Your assignment:
This calls for a verbatim copy of all the data, with no images carried over.

Supplied records:
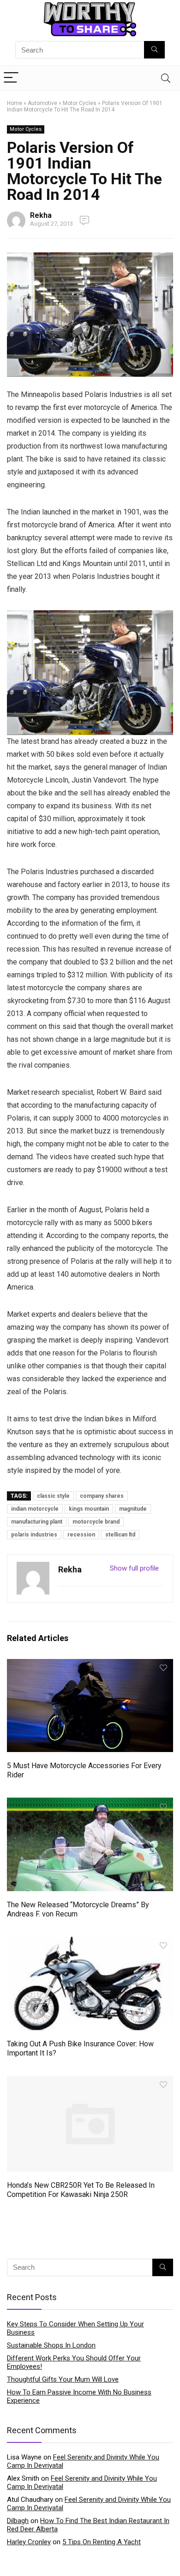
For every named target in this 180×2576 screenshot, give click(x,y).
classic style (53, 1496)
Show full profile (134, 1568)
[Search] (166, 78)
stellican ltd (120, 1534)
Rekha (41, 215)
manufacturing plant (36, 1522)
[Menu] (11, 78)
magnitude (133, 1509)
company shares (102, 1496)
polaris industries (34, 1534)
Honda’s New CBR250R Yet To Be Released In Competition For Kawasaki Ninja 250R (81, 2190)
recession (81, 1534)
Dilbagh (18, 2521)
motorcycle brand (96, 1522)
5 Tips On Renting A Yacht (101, 2542)
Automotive (42, 103)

Solved exercise:
For every named target in this 180×2576 screenshot, give click(x,y).
classic style (53, 1496)
Show full profile (134, 1568)
[Search] (166, 78)
stellican ltd (120, 1534)
Rekha (41, 215)
manufacturing plant (36, 1522)
[Menu] (11, 78)
magnitude (133, 1509)
company shares (102, 1496)
polaris industries (34, 1534)
Honda’s New CBR250R Yet To Be Released In Competition For Kawasaki Ninja 250R (81, 2190)
recession (81, 1534)
Dilbagh (18, 2521)
motorcycle brand (96, 1522)
5 Tips On Renting A Yacht (101, 2542)
Automotive (42, 103)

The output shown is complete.